DESCRIPTION Lymphoma can involve any part of the urinary tract, but is more commonly seen in the testicle and kidney:

• Lymphoma represents a common cause of testicular cancer in older men. It may be a local tumor growth or a late manifestation of widespread disease. >50% of testicular tumors in men >60 are lymphomas; these must be differentiated from seminoma. In adults, most are diffuse, large B-cell lymphomas; children can have Burkitt lymphoma involving the testicle.

• Bladder involvement is usually secondary to systemic disease and is present in 13% of patients dying of non-Hodgkin lymphoma. Primary bladder lymphoma occurs almost exclusively in females. Lesions may be sessile or polypoid and should be differentiated from chronic inflammatory bladder involvement, small cell carcinoma, and a rare entity called lymphoma-like carcinoma.

• Prostate lymphoma typically presents in older men, with symptoms of bladder outlet obstruction. PSA is rarely elevated. This is usually a manifestation of systemic disease, with primary prostate disease rare. The differential diagnosis includes chronic prostatitis with follicular hyperplasia, neuroendocrine prostate cancer, and granulomatous prostatitis.

• Adrenal involvement is present in up to 25% dying of systemic disease. The adrenals are a rare primary site of disease, with bilateral, clinical, adrenal involvement in 18% of non-Hodgkin lymphoma and 9% of Hodgkin lymphoma. (See also Section II: “Hodgkin Lymphoma, Urologic Considerations.”)

TREATMENT

• Testicular lymphomas: radical orchiectomy followed by systemic chemotherapy, depending on the extent of the disease. For stage I disease, 5-yr survival is >60%; if advanced, survival at 5 yr is <20%.

• Bladder lymphoma: Treated with radiation. If the bladder site is part of systemic disease, use systemic therapy.

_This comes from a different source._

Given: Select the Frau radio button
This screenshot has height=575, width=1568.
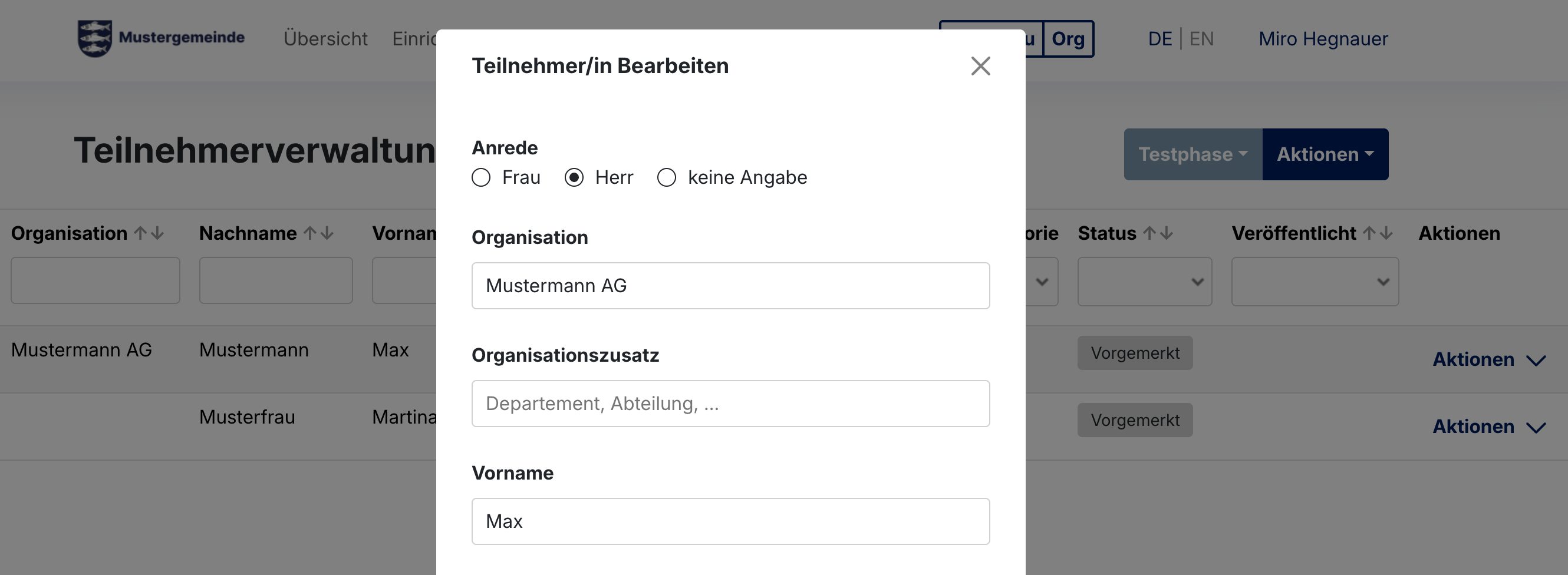Looking at the screenshot, I should pos(481,178).
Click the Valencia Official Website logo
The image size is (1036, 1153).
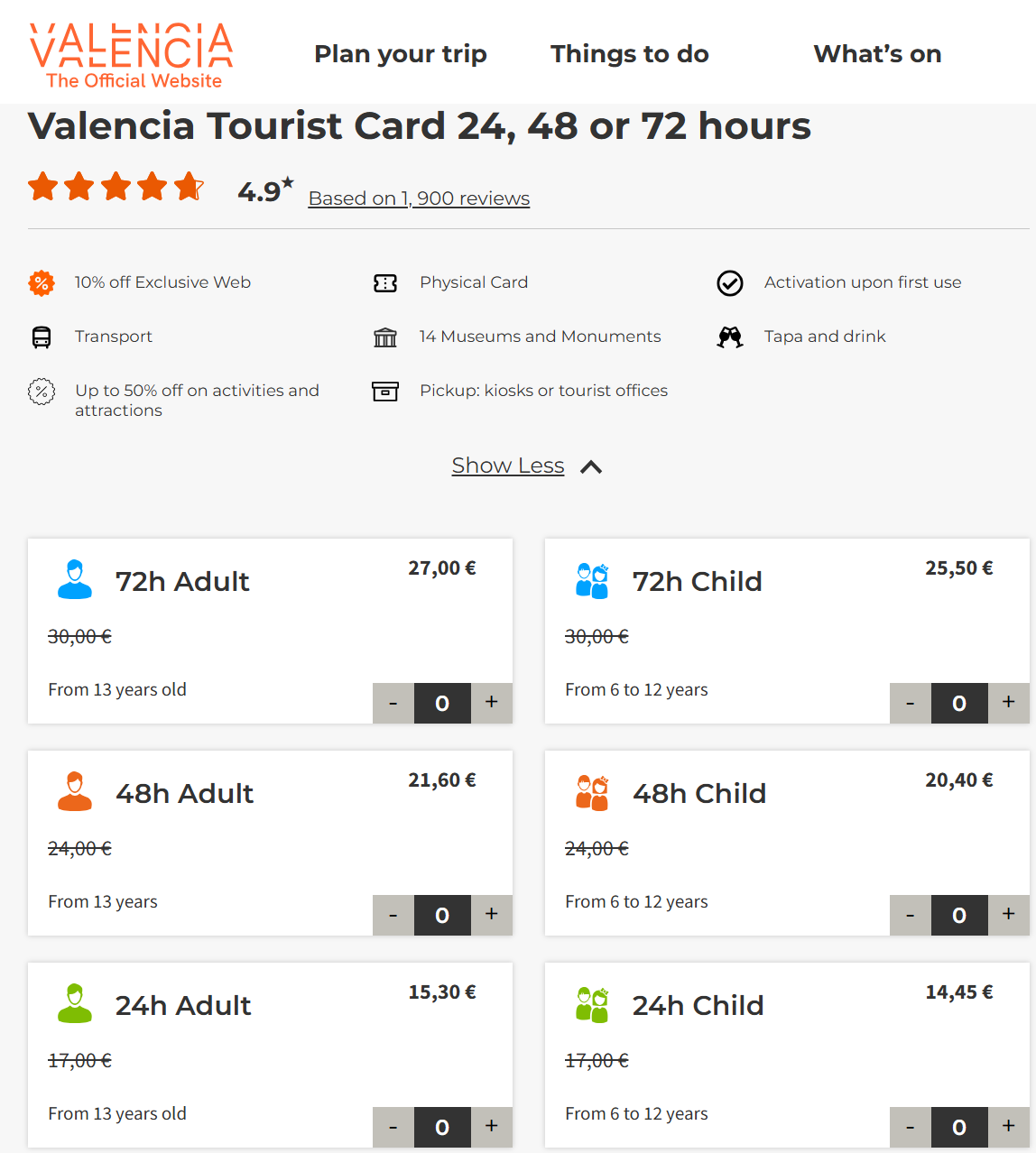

• Prostatic lymphoma: Systemic therapy with TUR is used for obstructive symptoms. A poor prognosis, regardless of primary site; most die in <24 mo.

REFERENCE

Wang Y, Li ZM, Huang JJ, et al. Three prognostic factors influence clinical outcomes of primary testicular lymphoma. Tumour Biol. 2013;34(1):55–63.

LYMPHORETICULAR MALIGNANT NEOPLASM, PENIS

DESCRIPTION Rarely, lymphoreticular malignancies (eg, leukemia) may infiltrate the penis. Primary disease is rare, and a search for systemic disease is mandatory. The most common presentation is priapism, a painful prolonged erection. Treatment involves chemotherapy for primary lesions combined with local low-dose radiation.

REFERENCE

Begun FP, Derus J, Toorkey B, et al. Leukemia of the penis. J Urol. 1989;142(1):123–124.

LYMPHOVASCULAR INVASION (LVI), UROLOGIC CONSIDERATIONS

DESCRIPTION LVI describes an important feature for many aspects of urologic oncology, because it is an adverse prognostic indicator in urothelial carcinoma of the bladder and upper tracts, prostate cancer, and testicular cancer. In upper tract TCC, it has been found to be an independent prognostic factor for disease-specific survival. In noninvasive bladder cancer, it is a relative indication for early cystectomy. In testicular cancer, it is a risk factor for retroperitoneal and/or systemic failure.

REFERENCE

Sheinfeld J, Bosl GJ. Surgery of testicular tumors. In: Wein AJ, et al., eds. Campbell-Walsh Urology. 10th ed. Philadelphia, PA: Saunders; 2012:871–892.

LYNCH SYNDROME

DESCRIPTION An autosomal dominant genetic syndrome caused by mutations in mismatch-repair enzymes, most commonly MSH2 and MLH1. This creates DNA MSI (Microsatellite instability) and increases the risk of colon and endometrial malignancy. An increased risk of upper tract urothelial carcinoma (TCC) is also observed and these cases can be successfully managed with ureteroscopic treatment/surveillance. In addition, these patients are at increased risk of developing bladder lesions as well.

SYNONYMS

• Hereditary nonpolyposis colorectal cancers

• Hereditary site-specific colon cancer

TREATMENT

• Screening for mutation can be performed via genetic testing.

• If screening is positive, surveillance colonoscopy is recommended.

• Netherlands Surveillance Protocol for specific individuals (includes regimented colonoscopies, urine cytologies, upper endoscopy, and US of the endometrium).

REFERENCE

Hubosky SG, Boman BM, Charles S, et al. Ureteroscopic management of upper tract urothelial carcinoma (UTUC) in patients with Lynch Syndrome (hereditary nonpolyposis colorectal cancer syndrome). BJU Int. 2013;112(6):813–819.